Surely the God who created the heavens and the earth could show Caesar a thing or two and put him in his place once and for all. But that's not what God chose to do. Instead, this is how one author (Frederick Buechner) describes what God did on that first Christmas:

"The claim that Christianity makes for Christmas is that at a particular time and place God came to be with us Himself. When Quirinius was governor of Syria, in a town called Bethlehem, a child was born who, beyond the power of anyone to account for, was the high and lofty One made low and helpless. The One who inhabits eternity comes to dwell in time. The One whom none can look upon and live is delivered in a stable under the soft, indifferent gaze of cattle. The Father of all mercies puts Himself at our mercy."

And what was the point of that plan? To show that no one and no place and no thing is beyond the care and concern of God. The powerless, homeless and outcast are just as dearly loved by God as the rich and powerful are. Christmas doesn't try to paint a happy face on the world and tell us that we always live in sunshine. Instead, Christmas reminds us that when we most feel the darkness of the world, we can be assured that the Light of the World shines in that darkness and the darkness is completely unable to overcome it. What that means in a single word is hope.

Alastair Barrett tells of a Christmas program in a church in an inner city in England. One of the members of that congregation is named Joyce and she struggles with chronic low self-esteem and mental illness. But she was asked to play an angel for the program. At first she declined, but with the encouragement of others, she reluctantly agreed.

Barrett says. "As the heavenly host appeared in the organ loft to sing 'Joy to the World' to the shepherds in the fields, Joyce sang her heart out. At end of the song, she turned to the woman next to her, with tears in her eyes. Connie smiled at Joyce as the two of them stood there, wearing their pipe-cleaner halos and frayed white choir robes. She was used to seeing Joyce's face, with its signs of her struggle with inner voices of hate and self-loathing. But today was different. 'I never knew I could be an angel,' Joyce whispered."

That's the heart of Christmas - God took on human limitations to become one of us, knowing our pains and fears and temptations and yet still embracing us as beloved sisters and brothers. The Word became flesh and lives among us even today.

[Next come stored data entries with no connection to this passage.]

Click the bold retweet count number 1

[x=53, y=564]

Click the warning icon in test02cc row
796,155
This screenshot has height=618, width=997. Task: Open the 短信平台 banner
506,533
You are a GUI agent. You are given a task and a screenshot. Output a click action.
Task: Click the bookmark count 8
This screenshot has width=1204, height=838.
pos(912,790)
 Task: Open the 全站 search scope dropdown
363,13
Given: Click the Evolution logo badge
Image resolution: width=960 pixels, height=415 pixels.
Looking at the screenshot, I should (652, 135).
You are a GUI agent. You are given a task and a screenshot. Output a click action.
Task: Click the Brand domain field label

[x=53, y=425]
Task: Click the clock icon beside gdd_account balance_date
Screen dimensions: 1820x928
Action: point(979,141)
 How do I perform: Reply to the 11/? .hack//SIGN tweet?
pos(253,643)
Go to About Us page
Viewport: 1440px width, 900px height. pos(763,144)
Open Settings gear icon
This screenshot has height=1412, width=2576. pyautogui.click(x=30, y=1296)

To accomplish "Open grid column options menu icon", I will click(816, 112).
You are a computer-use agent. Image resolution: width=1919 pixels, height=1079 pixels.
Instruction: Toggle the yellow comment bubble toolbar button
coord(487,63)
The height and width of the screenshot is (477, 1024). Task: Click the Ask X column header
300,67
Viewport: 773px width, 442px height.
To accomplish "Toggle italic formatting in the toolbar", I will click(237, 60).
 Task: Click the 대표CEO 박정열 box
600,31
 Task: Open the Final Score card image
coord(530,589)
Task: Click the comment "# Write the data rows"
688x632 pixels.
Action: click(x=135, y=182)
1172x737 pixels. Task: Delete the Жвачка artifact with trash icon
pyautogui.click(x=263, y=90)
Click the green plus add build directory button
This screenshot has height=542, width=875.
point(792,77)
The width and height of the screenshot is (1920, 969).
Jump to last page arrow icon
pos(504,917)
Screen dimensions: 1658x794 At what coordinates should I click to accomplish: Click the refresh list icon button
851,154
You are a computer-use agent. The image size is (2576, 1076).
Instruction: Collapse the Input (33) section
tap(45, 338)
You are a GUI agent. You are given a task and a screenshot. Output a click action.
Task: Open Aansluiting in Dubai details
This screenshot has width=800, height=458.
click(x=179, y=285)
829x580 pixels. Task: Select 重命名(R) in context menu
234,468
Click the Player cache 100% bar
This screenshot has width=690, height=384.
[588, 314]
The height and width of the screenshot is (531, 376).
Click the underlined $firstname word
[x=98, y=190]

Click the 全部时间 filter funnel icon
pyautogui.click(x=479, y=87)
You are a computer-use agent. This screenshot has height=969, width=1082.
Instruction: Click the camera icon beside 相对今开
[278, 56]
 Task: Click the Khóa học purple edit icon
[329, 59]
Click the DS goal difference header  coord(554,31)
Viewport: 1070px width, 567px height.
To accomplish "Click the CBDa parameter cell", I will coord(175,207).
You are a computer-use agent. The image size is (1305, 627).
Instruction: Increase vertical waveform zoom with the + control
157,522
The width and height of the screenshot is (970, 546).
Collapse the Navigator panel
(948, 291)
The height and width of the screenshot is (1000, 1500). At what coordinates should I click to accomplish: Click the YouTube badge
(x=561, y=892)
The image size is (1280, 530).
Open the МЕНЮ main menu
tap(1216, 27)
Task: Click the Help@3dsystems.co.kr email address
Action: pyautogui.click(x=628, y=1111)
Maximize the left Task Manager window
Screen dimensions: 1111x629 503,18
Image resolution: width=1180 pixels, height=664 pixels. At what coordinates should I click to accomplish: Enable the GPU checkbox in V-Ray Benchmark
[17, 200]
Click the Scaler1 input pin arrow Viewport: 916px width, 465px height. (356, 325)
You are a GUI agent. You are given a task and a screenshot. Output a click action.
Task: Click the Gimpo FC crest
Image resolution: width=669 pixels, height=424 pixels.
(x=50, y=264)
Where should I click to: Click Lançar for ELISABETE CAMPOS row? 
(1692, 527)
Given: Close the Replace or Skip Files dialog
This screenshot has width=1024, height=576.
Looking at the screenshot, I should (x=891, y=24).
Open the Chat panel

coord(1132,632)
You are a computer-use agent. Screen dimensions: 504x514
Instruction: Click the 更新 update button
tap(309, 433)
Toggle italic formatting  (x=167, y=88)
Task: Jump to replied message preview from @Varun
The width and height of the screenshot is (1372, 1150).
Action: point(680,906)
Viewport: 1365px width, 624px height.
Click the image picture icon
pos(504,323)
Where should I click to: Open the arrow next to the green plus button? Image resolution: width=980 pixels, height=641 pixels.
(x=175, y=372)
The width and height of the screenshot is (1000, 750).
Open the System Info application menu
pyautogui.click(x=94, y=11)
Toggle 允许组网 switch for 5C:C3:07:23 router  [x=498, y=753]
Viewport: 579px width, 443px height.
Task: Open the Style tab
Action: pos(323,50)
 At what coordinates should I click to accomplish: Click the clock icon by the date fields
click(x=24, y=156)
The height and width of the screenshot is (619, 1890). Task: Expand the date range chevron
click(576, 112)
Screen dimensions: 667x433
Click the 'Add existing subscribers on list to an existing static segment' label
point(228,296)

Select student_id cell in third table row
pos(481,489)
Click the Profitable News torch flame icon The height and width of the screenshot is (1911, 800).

One author (David Klutterman) writes, "Mary and Joseph made a loving home for [...] Jesus. Will we? Will we invite the person of Jesus into our lives? Will we care for that presence, listen to him crying, love him as our brother? He is in our world now, today, and will be tomorrow, and in the New Year and beyond. [...] He will be in the laughter and cries of children; he will be in the cries of families who have been broken apart by poverty and despair and violence; he will be in the cries of the elderly who are alone and frightened; he will be in our own cries of pain; he will be in the laughter of people coming together in love.

"[...] May each day be Christmas, and may we tell the story by our lives each day: the story of how we cared for the presence of Christ entrusted to us, by caring for each other and for ourselves, as we listen to the cries and laughter, and love as we have been loved. May Christmas not be identified only with the children, or the poor, or the outcast, but with all of us, as we risk ourselves to love and be loved, even as God does in this blessed Son, born to bring us love in the world this day and always." Amen.